LRR Energy expects to file its Annual Report on Form 10-K with the Securities and Exchange Commission no later than March 13, 2013. The 10-K will be available on the Investor Relations page of LRR Energy’s website www.lrrenergy.com or from the Securities and Exchange Commission website www.sec.gov.

Webcast and Conference Call

LRR Energy will host a webcast and conference call on Thursday, March 7, 2013, at 3:00 p.m. EST (2:00 p.m. CST) to discuss these results. Interested parties are invited to participate in the call by dialing 1-877-493-8071 (conference ID: 91224569). It is recommended that participants dial in approximately 10 minutes prior to the start of the conference call. Participants may access the webcast from LRR Energy’s website, www.lrrenergy.com, under the tab for "Investor Relations."

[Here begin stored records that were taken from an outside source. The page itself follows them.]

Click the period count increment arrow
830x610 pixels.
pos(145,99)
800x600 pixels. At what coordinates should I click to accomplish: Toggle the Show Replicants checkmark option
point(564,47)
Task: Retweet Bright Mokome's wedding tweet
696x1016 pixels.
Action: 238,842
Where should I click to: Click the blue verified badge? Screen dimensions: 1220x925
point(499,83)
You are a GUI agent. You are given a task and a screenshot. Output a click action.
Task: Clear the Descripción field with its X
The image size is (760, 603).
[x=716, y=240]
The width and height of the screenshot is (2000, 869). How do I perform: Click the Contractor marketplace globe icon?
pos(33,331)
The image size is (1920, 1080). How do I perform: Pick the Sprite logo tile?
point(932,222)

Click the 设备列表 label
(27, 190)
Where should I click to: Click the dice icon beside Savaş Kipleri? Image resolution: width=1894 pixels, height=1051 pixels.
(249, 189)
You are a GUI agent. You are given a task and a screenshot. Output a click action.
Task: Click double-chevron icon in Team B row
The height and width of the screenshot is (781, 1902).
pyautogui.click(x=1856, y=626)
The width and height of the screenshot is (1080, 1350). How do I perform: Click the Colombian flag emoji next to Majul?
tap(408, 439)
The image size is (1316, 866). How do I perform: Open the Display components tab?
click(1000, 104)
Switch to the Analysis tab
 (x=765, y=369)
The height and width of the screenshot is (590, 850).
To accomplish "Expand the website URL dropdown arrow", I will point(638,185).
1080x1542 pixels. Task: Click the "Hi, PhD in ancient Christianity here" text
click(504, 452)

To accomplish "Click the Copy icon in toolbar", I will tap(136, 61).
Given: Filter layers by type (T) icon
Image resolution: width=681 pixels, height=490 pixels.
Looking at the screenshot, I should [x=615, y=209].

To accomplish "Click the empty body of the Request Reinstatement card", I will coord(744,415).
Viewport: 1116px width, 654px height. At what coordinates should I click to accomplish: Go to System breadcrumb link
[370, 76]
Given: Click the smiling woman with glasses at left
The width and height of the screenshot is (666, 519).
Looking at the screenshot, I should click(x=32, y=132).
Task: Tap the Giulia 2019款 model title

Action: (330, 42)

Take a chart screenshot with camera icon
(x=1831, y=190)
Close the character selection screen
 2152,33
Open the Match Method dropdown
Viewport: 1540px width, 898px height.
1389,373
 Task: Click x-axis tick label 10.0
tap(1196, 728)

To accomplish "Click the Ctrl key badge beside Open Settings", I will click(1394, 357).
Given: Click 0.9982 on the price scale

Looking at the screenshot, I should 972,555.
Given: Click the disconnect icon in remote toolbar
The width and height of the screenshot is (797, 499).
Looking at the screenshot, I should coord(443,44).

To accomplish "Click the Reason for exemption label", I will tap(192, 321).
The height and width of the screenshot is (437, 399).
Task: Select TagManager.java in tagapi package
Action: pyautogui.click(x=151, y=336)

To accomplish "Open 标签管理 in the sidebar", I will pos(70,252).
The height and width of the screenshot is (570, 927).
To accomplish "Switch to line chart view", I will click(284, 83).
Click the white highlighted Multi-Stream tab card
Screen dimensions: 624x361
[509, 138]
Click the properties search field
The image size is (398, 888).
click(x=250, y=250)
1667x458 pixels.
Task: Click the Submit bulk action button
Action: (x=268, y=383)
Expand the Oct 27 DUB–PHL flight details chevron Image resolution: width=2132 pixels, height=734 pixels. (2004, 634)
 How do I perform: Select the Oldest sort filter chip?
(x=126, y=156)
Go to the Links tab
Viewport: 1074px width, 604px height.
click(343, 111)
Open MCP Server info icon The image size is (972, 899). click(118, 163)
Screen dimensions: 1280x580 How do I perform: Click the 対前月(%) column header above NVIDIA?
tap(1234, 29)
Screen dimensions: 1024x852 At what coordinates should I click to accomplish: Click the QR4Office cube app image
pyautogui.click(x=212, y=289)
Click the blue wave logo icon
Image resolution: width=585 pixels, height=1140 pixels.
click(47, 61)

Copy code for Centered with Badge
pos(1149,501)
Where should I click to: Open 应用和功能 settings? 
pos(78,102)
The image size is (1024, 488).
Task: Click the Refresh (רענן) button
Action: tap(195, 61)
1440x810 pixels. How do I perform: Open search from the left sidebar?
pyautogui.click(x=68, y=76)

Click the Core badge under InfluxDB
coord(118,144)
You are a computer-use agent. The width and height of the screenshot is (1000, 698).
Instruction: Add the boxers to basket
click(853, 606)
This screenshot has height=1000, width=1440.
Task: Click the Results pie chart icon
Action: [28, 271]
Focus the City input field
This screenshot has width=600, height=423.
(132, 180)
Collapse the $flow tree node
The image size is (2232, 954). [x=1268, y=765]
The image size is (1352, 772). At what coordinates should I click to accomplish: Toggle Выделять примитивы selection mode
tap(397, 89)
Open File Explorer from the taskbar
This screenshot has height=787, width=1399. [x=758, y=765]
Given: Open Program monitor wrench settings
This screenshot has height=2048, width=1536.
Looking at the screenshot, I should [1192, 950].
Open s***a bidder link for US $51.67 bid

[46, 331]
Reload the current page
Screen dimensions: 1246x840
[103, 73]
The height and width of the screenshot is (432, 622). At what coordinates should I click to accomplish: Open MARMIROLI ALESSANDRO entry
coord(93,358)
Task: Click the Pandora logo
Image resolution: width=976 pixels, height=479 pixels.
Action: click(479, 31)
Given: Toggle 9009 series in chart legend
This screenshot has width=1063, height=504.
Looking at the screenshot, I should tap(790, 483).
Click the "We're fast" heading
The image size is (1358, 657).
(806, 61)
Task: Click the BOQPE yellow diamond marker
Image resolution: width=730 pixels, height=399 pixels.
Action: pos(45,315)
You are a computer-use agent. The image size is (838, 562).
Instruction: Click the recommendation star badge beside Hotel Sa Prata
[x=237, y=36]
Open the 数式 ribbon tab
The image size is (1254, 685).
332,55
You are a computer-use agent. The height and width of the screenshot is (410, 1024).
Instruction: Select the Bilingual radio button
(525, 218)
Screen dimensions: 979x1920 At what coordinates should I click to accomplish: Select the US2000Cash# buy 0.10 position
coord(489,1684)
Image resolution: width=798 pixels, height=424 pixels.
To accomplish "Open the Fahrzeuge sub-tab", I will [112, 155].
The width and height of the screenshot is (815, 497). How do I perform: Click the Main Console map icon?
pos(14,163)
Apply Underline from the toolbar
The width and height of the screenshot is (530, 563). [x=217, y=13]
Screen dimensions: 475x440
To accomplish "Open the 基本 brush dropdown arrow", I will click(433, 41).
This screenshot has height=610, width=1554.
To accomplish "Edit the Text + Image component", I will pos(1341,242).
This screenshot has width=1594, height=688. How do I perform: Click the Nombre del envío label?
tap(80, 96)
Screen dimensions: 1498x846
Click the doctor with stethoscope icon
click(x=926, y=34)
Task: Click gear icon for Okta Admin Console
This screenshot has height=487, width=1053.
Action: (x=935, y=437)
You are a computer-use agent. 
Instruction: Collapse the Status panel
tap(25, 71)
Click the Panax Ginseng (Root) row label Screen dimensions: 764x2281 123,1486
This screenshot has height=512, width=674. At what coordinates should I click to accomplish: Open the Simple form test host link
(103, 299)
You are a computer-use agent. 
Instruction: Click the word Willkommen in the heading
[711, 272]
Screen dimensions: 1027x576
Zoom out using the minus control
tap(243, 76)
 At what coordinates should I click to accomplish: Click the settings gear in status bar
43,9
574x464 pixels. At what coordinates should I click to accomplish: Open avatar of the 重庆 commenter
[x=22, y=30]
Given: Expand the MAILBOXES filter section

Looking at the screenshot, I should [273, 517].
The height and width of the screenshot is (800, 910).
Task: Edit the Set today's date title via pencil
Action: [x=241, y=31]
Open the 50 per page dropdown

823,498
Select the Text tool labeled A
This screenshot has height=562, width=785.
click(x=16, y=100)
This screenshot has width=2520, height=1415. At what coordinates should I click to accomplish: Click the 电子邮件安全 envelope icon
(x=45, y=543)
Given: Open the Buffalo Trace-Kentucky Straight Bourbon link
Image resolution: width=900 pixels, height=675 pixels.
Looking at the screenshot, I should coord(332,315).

A telephonic replay will be available after the call through March 25, 2013. Participants may access this replay by dialing 1-800-585-8367 (conference ID: 91224569).

About LRR Energy, L.P.

LRR Energy is a Delaware limited partnership formed in April 2011 by affiliates of Lime Rock Resources to operate, acquire, exploit and develop producing oil and natural gas properties in North America. LRR Energy's properties are located in the Permian Basin region in West Texas and southeast New Mexico, the Mid-Continent region in Oklahoma and East Texas and the Gulf Coast region in Texas.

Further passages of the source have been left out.